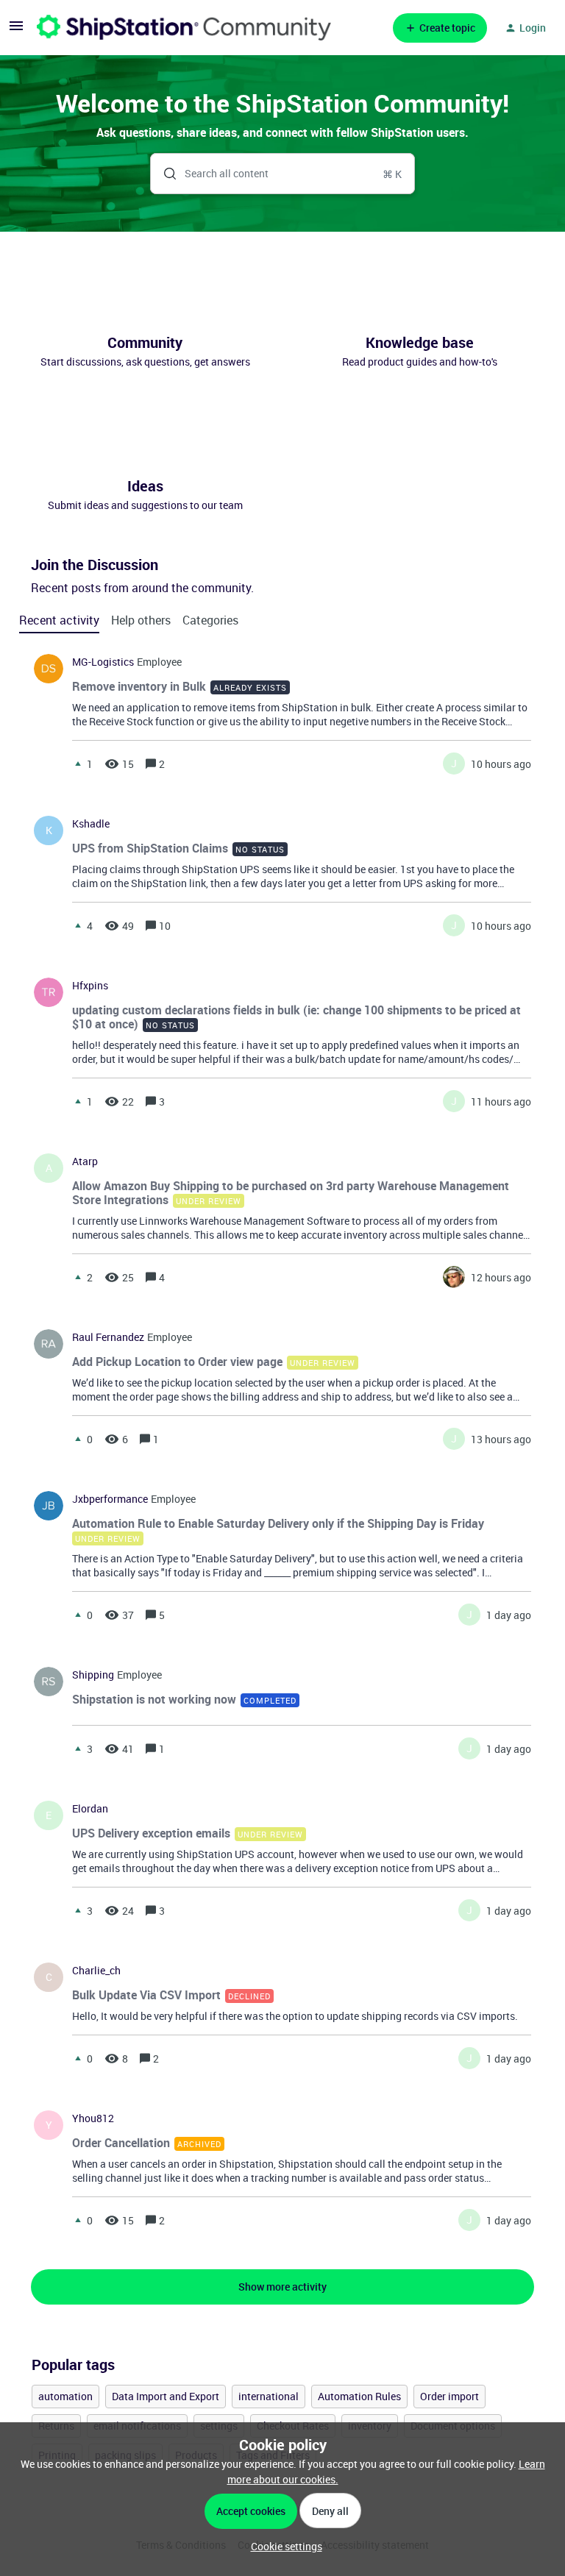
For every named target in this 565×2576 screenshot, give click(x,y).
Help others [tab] (141, 620)
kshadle (91, 824)
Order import (449, 2396)
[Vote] (78, 763)
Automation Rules (359, 2396)
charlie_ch (96, 1970)
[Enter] (164, 173)
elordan (90, 1809)
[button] (283, 2546)
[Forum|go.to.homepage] (184, 27)
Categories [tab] (210, 620)
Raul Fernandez (108, 1337)
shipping (93, 1675)
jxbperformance (110, 1499)
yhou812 (93, 2118)
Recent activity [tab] (59, 620)
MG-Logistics (103, 662)
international (268, 2396)
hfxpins (90, 986)
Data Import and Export (165, 2396)
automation (65, 2396)
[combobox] (283, 173)
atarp (85, 1161)
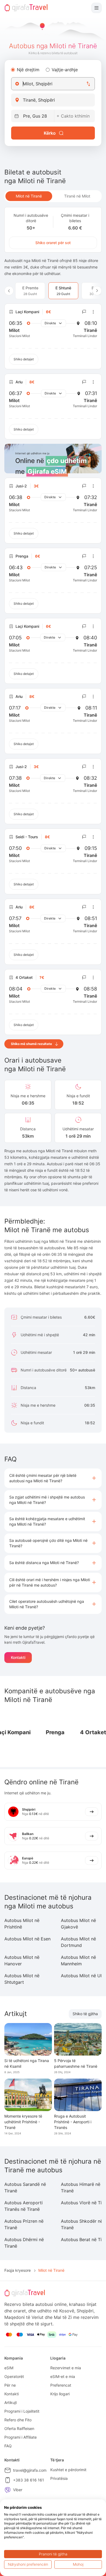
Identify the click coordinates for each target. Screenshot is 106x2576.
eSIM (8, 2367)
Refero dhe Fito (18, 2420)
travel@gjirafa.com (29, 2470)
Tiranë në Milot (77, 196)
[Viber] (7, 2490)
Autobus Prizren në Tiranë (23, 2224)
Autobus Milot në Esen (27, 1938)
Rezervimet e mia (65, 2367)
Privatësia (59, 2478)
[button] (53, 1478)
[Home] (26, 8)
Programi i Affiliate (20, 2437)
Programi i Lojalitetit (21, 2411)
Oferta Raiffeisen (19, 2428)
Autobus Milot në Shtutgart (21, 1979)
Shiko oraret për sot (53, 242)
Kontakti (18, 1657)
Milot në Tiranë (29, 196)
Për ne (10, 2385)
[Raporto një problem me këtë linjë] (84, 312)
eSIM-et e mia (62, 2376)
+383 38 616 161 (28, 2480)
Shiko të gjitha (85, 2013)
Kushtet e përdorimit (68, 2469)
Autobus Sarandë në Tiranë (25, 2187)
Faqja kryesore (17, 2270)
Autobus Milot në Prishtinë (21, 1924)
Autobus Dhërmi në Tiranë (24, 2243)
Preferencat (60, 2385)
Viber (17, 2489)
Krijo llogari (60, 2393)
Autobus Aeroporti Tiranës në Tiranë (23, 2206)
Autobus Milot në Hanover (21, 1960)
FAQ (8, 2446)
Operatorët (14, 2376)
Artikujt (10, 2402)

——

## The problem
In the entries above, restate word for word the lines between the one holding "Programi i Affiliate (20, 2437)" and the one holding "Faqja kryesore (17, 2270)", inclusive, and nothing besides.

## Response box
Programi i Affiliate (20, 2437)
Programi i Lojalitetit (21, 2411)
Oferta Raiffeisen (19, 2428)
Autobus Milot në Shtutgart (21, 1979)
Shiko oraret për sot (53, 242)
Kontakti (18, 1657)
Milot në Tiranë (29, 196)
Për ne (10, 2385)
[Raporto një problem me këtë linjë] (84, 312)
eSIM-et e mia (62, 2376)
+383 38 616 161 (28, 2480)
Shiko të gjitha (85, 2013)
Kushtet e përdorimit (68, 2469)
Autobus Sarandë në Tiranë (25, 2187)
Faqja kryesore (17, 2270)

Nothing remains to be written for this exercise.